Debt relief scams: Part 1
Can you identify scammers?
Scams can happen in a variety of ways. According to the Federal Trade Commission (FTC), debt relief scams are currently trending. Debt relief scams occur when someone claims to assist consumers with paying off debt. According to the FTC, with the most current debt relief scam, scammers are claiming to be affiliated with the government.
The FTC states consumers should be aware of the following to protect themselves against scammers:
- Federal government agencies do not ask consumers to send money for unpaid loans.
- The IRS usually contacts people about unpaid taxes via mail, not by phone.

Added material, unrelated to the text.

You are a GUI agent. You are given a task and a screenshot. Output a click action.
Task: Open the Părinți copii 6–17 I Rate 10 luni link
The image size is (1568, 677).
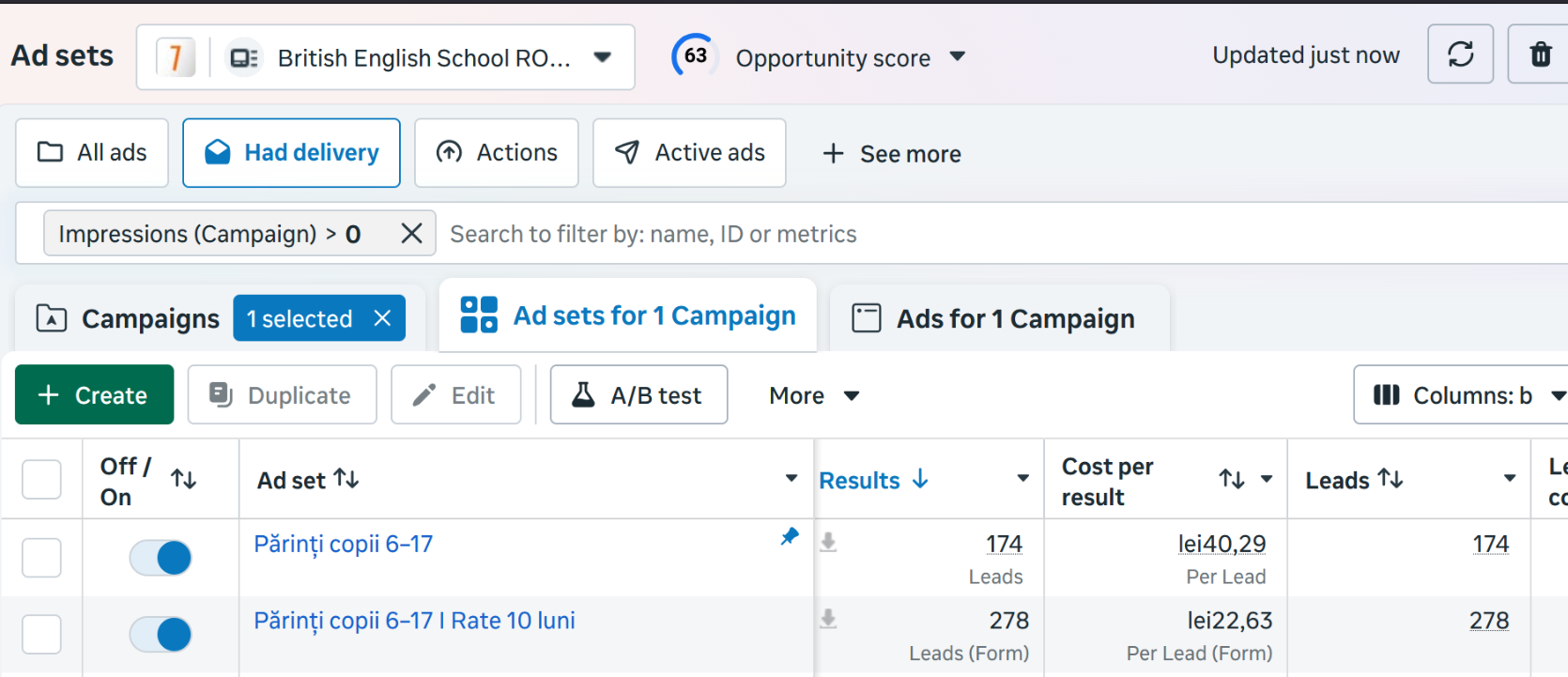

- Federal government agencies do not ask consumers to wire money or use a prepaid debit card to pay for anything.
- Consumers should not rely on caller ID because scammers know how to rig phone numbers to show the wrong information (aka “spoofing”).
- Scammers might have personal information about you before they call, so do not provide any information.
- If you are not sure whether you are dealing with the government, look up the official phone number of the agency and call the agency directly.
It is important for consumers to be aware of scams as they can sometimes seem real. Scammers are always looking for new ways to take advantage of consumers and with the above tips, consumers can stay one step ahead.
Scams occur in various realms. According to Michigan State University Extension educator Vivian Washington, another scam that is occurring regularly is work-from-home scams. Although there are legitimate work-from-home jobs, it is important to be aware of the fake ones.